Desconozco aún el contenido del Real Decreto-ley que el Consejo de Ministros prevé aprobar en breve, pero intuyo que difícilmente ofrecerá la solución de fondo que exige este problema, pues la cuestión va mucho más allá de una mera reforma normativa. No basta con modificar la ley: se necesitan mecanismos efectivos de control, supervisión, evaluación de calidad, transparencia y rendición de cuentas, junto con una reflexión seria sobre el modelo de gestión y los incentivos que lo sustentan. Sin abordar estas dimensiones estructurales, cualquier reforma legal corre el riesgo de ser insuficiente y limitarse a un cambio formal sin impacto real en la práctica asistencial.

A ello se suma que, con frecuencia, el debate queda atrapado en luchas partidistas, donde cada actor político interpreta la realidad según su interés.
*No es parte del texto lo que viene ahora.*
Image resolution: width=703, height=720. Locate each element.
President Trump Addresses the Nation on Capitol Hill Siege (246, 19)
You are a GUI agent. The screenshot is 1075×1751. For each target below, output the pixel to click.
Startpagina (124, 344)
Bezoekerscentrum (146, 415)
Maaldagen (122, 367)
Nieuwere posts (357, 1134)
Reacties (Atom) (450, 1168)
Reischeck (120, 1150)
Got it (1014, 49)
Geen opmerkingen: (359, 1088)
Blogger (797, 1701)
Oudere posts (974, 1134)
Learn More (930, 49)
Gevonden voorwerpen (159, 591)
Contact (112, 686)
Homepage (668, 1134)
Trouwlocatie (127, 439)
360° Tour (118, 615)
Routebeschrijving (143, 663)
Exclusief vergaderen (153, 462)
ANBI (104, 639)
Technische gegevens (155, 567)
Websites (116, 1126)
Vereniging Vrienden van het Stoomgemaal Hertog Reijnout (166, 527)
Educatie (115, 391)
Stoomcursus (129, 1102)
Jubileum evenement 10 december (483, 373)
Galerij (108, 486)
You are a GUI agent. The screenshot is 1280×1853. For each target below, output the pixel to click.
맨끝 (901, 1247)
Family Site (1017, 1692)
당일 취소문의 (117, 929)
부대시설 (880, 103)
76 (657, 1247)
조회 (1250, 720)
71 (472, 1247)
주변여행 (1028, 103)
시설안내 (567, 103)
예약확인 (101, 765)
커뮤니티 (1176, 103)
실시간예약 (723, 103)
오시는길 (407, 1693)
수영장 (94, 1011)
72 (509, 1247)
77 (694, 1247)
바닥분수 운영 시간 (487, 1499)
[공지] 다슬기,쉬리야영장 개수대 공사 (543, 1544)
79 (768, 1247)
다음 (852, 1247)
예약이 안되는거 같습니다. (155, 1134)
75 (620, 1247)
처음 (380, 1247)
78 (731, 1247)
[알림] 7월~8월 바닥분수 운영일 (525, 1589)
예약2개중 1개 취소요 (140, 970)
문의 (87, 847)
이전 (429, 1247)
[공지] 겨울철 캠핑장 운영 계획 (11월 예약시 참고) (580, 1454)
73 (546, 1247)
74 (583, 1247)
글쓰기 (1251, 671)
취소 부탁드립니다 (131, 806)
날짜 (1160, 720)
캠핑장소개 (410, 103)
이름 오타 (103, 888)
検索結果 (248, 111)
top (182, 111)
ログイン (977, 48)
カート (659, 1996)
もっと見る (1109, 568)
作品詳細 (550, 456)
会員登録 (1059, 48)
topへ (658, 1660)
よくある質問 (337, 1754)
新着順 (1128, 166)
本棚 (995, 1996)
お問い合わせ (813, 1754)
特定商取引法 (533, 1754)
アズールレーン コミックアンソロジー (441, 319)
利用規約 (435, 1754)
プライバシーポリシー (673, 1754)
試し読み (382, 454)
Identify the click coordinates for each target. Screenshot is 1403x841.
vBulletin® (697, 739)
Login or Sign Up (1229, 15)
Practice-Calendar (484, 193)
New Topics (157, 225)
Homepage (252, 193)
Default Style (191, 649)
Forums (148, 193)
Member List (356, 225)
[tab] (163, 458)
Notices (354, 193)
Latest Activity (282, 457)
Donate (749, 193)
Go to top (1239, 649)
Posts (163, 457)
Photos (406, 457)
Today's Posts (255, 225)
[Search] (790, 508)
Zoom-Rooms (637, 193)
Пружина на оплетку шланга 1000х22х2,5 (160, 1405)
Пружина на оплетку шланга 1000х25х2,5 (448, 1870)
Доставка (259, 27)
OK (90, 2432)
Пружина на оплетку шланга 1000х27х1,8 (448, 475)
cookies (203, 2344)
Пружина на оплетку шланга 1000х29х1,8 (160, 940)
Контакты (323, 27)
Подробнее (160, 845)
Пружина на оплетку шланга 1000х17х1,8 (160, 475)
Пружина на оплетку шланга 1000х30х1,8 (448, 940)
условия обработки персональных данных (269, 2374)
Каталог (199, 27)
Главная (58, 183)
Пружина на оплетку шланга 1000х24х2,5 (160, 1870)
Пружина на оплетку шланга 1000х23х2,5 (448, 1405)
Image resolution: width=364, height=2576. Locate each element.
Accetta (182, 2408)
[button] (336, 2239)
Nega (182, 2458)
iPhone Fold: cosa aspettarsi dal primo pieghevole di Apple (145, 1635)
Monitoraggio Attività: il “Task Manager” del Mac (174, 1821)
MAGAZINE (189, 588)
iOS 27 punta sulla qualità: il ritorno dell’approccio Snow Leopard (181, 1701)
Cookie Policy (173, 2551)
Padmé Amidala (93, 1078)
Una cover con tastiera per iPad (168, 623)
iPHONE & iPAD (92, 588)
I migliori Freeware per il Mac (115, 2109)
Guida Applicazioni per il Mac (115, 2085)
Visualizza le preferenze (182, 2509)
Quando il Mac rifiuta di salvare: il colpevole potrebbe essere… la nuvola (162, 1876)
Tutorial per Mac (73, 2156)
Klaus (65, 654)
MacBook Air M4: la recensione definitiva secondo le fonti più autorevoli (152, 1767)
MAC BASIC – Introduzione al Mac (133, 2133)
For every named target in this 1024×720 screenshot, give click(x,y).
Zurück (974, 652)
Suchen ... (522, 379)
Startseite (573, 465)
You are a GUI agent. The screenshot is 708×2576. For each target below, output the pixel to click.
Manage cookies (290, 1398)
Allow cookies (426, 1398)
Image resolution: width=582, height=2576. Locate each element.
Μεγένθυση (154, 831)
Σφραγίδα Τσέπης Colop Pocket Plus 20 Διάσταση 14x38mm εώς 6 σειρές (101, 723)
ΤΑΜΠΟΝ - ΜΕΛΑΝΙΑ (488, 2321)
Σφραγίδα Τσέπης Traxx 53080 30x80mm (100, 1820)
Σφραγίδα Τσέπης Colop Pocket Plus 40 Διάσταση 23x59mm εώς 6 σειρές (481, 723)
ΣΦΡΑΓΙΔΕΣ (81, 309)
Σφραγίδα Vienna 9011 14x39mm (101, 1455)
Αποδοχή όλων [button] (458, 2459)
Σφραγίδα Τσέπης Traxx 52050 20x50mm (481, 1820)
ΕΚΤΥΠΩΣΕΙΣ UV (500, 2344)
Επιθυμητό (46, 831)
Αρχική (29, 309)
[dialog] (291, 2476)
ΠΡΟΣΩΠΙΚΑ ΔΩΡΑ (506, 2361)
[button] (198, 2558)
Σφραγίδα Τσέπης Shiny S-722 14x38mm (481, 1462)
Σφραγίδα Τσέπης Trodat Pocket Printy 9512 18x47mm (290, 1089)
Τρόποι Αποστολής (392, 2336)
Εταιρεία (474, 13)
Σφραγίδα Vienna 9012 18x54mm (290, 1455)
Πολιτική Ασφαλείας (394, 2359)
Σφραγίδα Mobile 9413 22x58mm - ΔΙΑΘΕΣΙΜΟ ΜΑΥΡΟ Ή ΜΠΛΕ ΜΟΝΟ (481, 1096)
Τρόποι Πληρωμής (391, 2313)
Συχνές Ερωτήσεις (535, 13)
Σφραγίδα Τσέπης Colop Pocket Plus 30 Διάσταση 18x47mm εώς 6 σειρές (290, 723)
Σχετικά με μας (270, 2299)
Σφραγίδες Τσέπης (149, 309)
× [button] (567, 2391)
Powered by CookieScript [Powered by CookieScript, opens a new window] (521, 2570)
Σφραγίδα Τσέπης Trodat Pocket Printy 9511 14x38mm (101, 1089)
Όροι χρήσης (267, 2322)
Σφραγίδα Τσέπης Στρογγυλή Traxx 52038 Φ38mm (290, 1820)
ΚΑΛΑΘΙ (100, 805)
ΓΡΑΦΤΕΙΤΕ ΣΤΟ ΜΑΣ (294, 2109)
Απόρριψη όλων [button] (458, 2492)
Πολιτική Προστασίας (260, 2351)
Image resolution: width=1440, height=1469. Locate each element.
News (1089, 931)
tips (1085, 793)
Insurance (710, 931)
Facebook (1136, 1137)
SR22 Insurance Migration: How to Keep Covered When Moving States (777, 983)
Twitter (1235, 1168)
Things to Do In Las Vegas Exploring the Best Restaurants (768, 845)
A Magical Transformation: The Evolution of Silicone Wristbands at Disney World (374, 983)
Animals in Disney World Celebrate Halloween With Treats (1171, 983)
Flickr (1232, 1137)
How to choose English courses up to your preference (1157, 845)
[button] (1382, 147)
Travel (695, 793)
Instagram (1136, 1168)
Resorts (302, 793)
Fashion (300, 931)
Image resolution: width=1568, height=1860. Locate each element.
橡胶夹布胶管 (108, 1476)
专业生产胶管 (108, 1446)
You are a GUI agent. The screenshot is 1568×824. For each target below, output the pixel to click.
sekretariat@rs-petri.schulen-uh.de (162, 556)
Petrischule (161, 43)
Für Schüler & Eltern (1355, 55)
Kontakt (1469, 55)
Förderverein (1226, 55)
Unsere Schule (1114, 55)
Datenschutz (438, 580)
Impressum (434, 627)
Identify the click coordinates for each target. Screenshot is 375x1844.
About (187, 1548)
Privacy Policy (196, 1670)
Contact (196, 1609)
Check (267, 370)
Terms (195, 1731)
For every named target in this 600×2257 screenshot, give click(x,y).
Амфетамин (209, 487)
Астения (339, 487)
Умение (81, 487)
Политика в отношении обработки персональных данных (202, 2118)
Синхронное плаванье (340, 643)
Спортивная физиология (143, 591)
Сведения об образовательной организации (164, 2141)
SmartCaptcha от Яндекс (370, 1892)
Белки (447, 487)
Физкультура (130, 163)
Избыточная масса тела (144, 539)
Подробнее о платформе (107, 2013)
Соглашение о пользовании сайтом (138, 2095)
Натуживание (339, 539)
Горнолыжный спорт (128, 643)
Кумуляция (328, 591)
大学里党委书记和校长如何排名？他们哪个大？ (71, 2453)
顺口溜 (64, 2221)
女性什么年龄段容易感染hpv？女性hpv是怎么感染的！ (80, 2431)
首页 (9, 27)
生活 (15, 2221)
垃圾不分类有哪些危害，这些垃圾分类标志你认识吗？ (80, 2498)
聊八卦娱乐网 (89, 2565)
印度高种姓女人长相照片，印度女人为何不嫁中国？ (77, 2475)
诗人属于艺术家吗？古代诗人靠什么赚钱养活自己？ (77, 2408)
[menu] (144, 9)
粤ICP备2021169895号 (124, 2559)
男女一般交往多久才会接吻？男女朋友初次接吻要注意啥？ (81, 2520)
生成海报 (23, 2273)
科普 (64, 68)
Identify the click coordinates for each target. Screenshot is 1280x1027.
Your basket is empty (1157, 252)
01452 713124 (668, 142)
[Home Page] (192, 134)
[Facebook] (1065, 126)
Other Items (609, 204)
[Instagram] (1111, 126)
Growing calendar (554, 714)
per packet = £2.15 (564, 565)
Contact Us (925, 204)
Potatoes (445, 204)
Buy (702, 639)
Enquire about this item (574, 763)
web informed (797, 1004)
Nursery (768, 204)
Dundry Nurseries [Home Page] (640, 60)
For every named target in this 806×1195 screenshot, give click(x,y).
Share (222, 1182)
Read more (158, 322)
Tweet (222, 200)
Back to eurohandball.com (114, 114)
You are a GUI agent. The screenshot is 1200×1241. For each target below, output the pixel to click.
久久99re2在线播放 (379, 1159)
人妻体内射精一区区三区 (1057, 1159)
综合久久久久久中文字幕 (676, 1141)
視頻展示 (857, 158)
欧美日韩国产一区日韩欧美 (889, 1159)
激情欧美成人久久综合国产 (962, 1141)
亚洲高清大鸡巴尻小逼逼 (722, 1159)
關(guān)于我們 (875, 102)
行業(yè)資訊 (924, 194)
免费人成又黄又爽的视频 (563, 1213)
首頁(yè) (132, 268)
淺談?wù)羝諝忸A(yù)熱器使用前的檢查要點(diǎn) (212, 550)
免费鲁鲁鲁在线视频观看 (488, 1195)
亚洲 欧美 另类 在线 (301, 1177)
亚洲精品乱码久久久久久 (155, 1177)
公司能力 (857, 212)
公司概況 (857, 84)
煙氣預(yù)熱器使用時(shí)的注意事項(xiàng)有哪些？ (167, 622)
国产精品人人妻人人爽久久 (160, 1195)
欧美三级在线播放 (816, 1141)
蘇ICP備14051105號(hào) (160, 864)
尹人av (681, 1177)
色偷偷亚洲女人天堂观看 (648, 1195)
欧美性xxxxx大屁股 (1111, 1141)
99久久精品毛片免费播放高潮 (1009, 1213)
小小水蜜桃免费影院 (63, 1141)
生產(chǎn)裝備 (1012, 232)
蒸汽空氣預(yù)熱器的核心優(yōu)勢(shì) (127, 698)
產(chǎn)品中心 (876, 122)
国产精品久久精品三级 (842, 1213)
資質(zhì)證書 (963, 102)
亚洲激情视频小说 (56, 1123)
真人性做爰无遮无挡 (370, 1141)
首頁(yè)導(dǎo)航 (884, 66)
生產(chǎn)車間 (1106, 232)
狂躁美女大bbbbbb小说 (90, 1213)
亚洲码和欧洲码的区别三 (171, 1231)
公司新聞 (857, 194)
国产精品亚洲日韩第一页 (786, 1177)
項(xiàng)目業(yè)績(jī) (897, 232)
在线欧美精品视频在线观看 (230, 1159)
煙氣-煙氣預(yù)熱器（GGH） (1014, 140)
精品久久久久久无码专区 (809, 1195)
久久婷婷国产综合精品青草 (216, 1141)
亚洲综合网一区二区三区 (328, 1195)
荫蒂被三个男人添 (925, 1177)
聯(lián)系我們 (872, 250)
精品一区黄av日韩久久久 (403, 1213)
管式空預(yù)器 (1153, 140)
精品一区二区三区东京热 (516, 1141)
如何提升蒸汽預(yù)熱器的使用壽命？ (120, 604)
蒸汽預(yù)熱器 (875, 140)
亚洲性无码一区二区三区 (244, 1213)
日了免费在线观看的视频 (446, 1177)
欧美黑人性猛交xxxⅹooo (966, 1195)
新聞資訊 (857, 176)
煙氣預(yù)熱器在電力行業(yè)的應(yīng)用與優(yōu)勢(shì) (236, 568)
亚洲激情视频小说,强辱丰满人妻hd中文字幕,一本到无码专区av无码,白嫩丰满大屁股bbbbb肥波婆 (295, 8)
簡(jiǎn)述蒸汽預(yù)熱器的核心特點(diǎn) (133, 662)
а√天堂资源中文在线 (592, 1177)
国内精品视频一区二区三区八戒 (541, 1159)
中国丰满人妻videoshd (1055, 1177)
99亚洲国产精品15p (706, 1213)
En medio de este ruido, la pregunta clave es otra: cuál es la verdad y qué solución garantiza efectivamente el bienestar de los pacientes y la sostenibilidad del sistema sanitario.

Los sanitarios, este colectivo de profesionales, que se dejó la piel para protegernos durante la pandemia, merece mucho más que una confrontación estéril, alimentada por posiciones enfrentadas y discursos políticos interesados, donde cada parte intenta arrimar el ascua a su sardina.